隣室は演劇部の部室で、楓達がいた部屋はミステリー研究会の部屋であった。演劇部の部室のドアを開け中にいるメンバーに声をかけた。
「ちょうどよかったよ。酒がこっちでも切れててさ。誰が買いに行くか東場だけ打って決めようかと思ってたんだ」
麻雀卓を囲んでいる唐宗彦は嬉しそうにそう答えた。
「何がいいんだよ。今日は負けムードが漂ってたから都合よかったんだろ? お前、今のところドンケツだからな」
「……そんな事じゃない。俺はこんな賭けでは運を使いたくなかっただけだよ。もし今勝ったらそれこそ逆転の機会を減らすことになるからな」
「……お前らのいざこざは後にしてくれないか? 寺脇、お前どうするんだ?」
俣貫にそう言われると、唐とやり合っていた寺脇修司は「俺にも買ってきてくれ」と言い、すぐに唐ともう一度言い合いを始めた。
「あ、俺付いて行きますよ」
二人のやり取りを後目に塚山浩平は立ち上がろうとしたが唐に服を引っ張られて尻餅を付いた。

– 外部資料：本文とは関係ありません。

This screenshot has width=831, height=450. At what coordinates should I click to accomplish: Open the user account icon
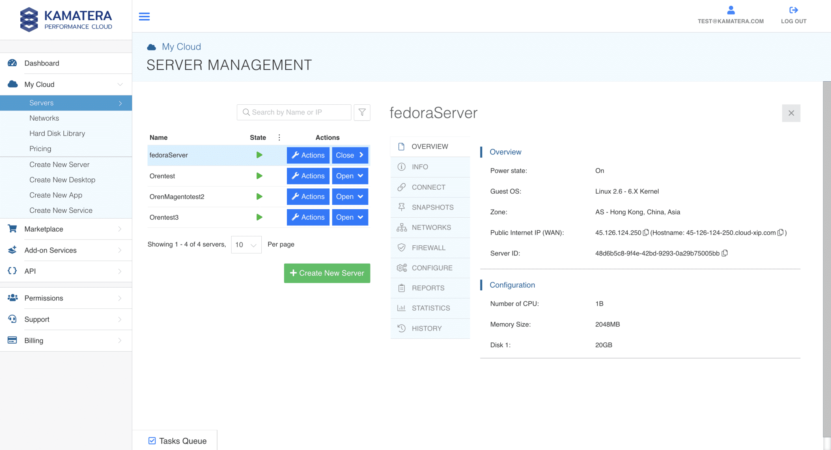pos(730,10)
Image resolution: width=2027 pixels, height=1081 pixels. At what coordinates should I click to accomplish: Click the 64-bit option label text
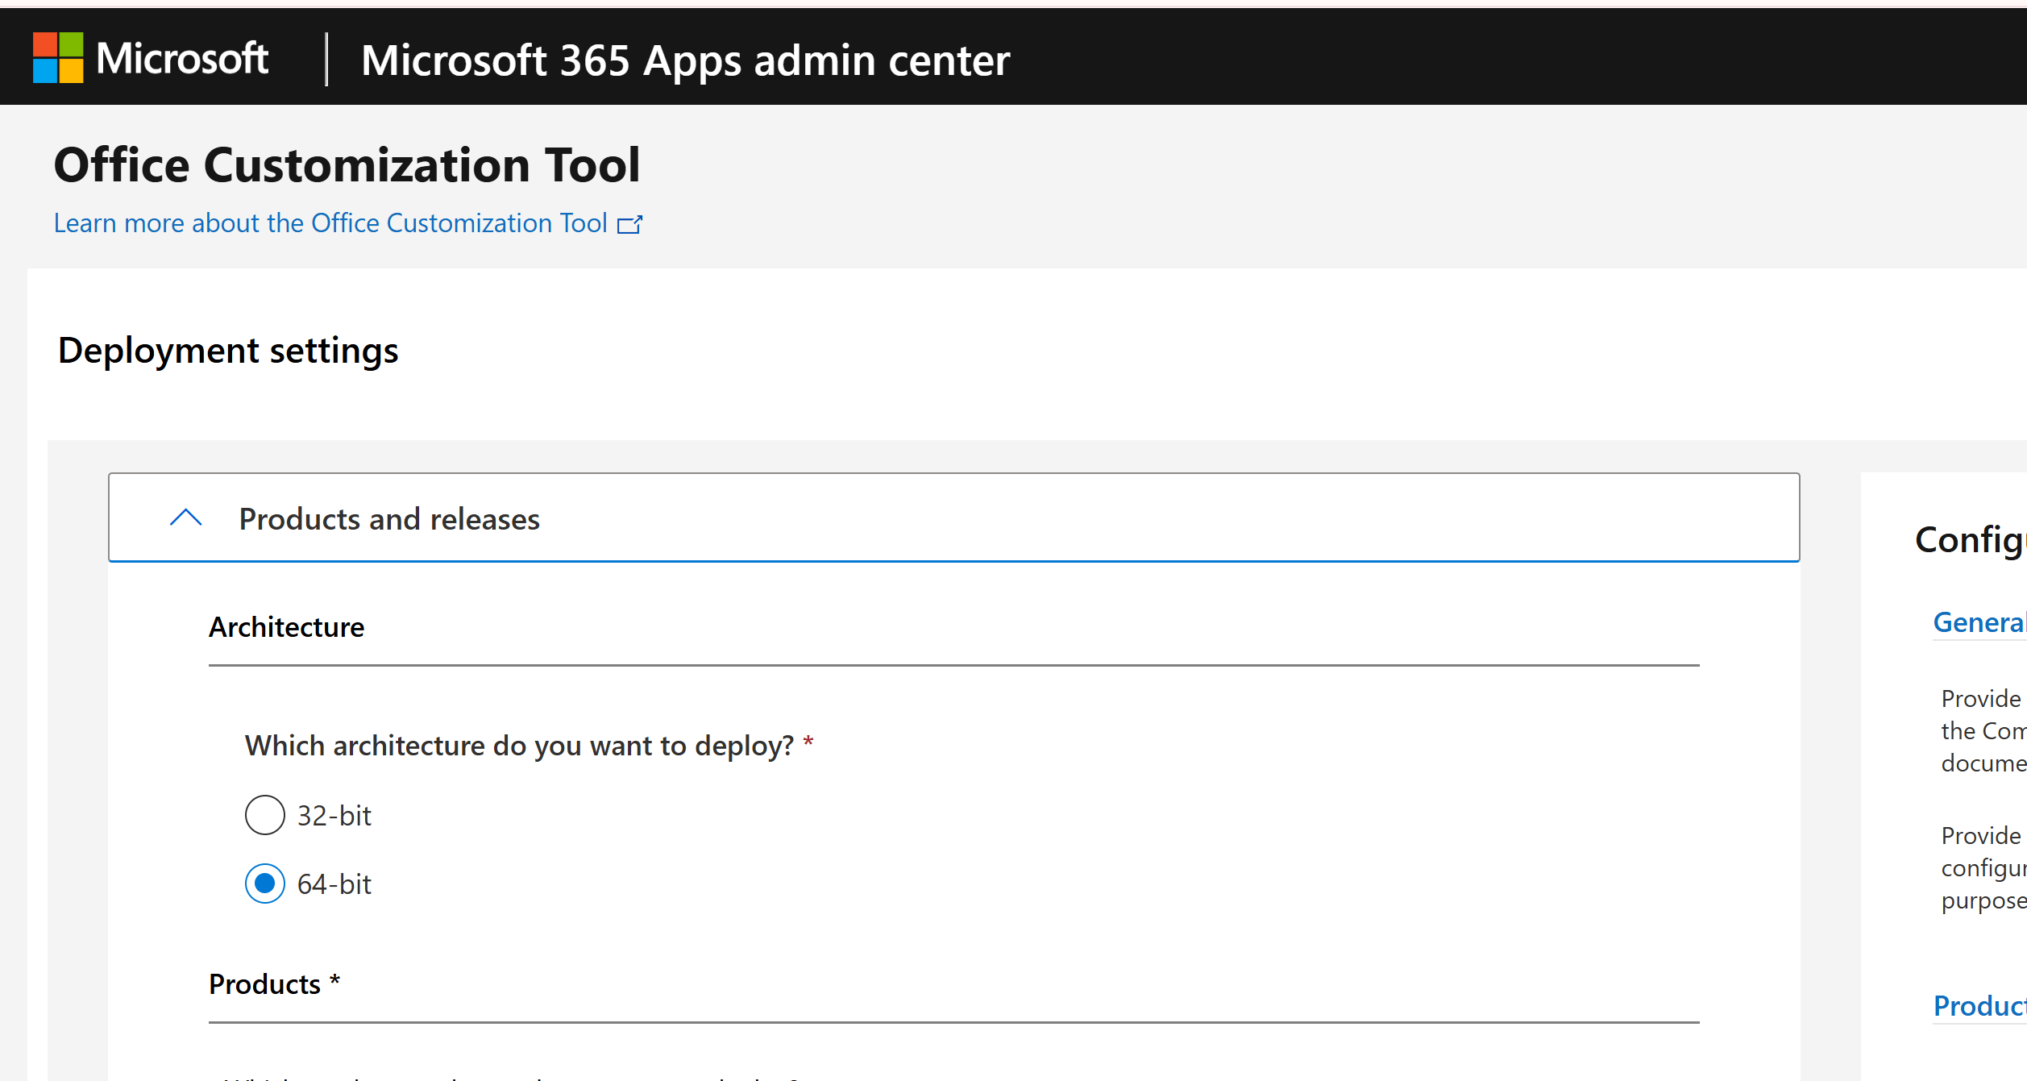[x=334, y=884]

「馬鹿、お前が抜けたら勝ち逃げになるだろうが。お前はここに残れ」
「……はあ」
「構わないよ。で、塚山は何にする?」
柳沢は同回生の塚山を押しとどめると、塚山は「じゃあ、ウーロン茶」と言い、顔の前で両手を合わせすまなそうに言った。
「あれ? 比良平先輩はどこ行ったんだ?」
「タバコ吸いに行くって言ってたよ。ウチの部室は禁煙だからな。10分くらい前に出たぜ。先輩も結構負けてたからな。悔しそうにして出ていったぜ」
少しにやけながら寺脇が言うと、恨めしそうな顔をしながら唐が寺脇を睨んでいた。
2月10日 23時10分
全員の注文を確認して買い出し隊は文化部棟を出ようとした。雪は止んでいたものの、すっかり外は一面、雪野原になっていた。
「さっさと行って、さっさと帰ってこよう。こんな寒い中にいたら凍えちまうぞ」
そう言いながら俣貫はコートの前を掻き合わせながら一歩外へ踏み出した。楓も続こうと一歩外に出たが不意におかしな事に気が付いた。
「比良平さんって、外でタバコを吸ってるんじゃなかったの?」
「……そう言えば、寺脇さんがそんな事言ってましたよね。どこいったの……」
言いかけて柳沢は口を止め、一点を見ている。楓と俣貫も柳沢と同じ所を見ていた。汚されることなく広がっている雪面に一本だけ足跡が続いている。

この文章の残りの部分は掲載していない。